■ **To do**:
• 1. Set down the passage from the forum thread on the "Waddy's Wagon" film, starting with "great flick of" and going on through "Gnomey (Jan 3, 2011)".
• 2. Summarize the forum thread on the "Waddy's Wagon" film in two sentences.
• 3. List the usernames of everyone who posted in the forum thread on the "Waddy's Wagon" film.

■ **Selected text**:
★ ★ ★ ★

# The First Mission from Saipan in newly identified historic film "Waddy's Wagon" - 10



## syscom3 (Jan 3, 2011)

I've never seen these scenes. Hope you like it.


_View: https://www.youtube.com/watch?v=OxwnorwqKgQ_!


----------



## davparlr (Jan 3, 2011)

great flick of B-29 ops from the cockpit. You certainly get the feeling that most of the trip was boredom. Too bad it did not show action over Truk. Sad they did not make it through the war. What sacrifices were made.


----------



## Gnomey (Jan 3, 2011)

Interesting find!


----------



## Airframes (Jan 3, 2011)

Nice find, and nicely put together too. Darned shame to be lost, especially when trying to help other comrades. Not having seen much of B29 operations, I thought it gave a good impression of how technologically advanced the B29 must have seemed then, more so after flying the B24, as in Waddy's case.

★ ★ ★ ★

■ **Word and element pointing entries**:

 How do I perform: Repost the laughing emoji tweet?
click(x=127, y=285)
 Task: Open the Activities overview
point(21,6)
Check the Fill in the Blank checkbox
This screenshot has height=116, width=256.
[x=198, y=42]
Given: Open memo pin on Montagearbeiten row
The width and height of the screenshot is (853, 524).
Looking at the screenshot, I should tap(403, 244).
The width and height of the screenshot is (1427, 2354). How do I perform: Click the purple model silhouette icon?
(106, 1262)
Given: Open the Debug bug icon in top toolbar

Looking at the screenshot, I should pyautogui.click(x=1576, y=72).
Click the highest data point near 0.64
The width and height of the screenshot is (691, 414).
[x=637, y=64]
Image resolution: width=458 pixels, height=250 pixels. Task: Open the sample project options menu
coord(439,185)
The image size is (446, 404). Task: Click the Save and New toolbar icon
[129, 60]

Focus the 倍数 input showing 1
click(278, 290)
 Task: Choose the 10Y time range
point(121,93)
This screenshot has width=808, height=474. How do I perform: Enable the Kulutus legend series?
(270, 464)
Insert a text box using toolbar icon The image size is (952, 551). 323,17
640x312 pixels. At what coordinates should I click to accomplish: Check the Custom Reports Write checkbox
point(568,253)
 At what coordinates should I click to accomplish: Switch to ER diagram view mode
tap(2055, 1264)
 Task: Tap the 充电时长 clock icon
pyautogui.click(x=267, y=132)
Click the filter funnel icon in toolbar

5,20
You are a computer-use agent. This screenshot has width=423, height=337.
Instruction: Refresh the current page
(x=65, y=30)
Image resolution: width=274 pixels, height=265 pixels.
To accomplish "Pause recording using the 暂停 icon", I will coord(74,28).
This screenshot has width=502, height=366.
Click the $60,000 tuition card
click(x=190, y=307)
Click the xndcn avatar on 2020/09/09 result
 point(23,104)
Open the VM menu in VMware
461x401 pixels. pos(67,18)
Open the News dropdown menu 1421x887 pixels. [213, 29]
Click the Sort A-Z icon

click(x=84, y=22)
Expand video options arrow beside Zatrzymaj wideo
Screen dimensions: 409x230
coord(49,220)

★ ★ ★ ★

■ **Answers to the exercises**:
• 1.
great flick of B-29 ops from the cockpit. You certainly get the feeling that most of the trip was boredom. Too bad it did not show action over Truk. Sad they did not make it through the war. What sacrifices were made.


----------



## Gnomey (Jan 3, 2011)

• 2. A poster shared a video of the first mission from Saipan in the newly identified film "Waddy's Wagon" and said they had never seen these scenes. Replies called it an interesting find, praised its cockpit view of B-29 operations, noted that most of the trip seemed to be boredom, and said it conveyed how technologically advanced the B29 must have seemed, especially after flying the B24.

• 3. syscom3, davparlr, Gnomey, Airframes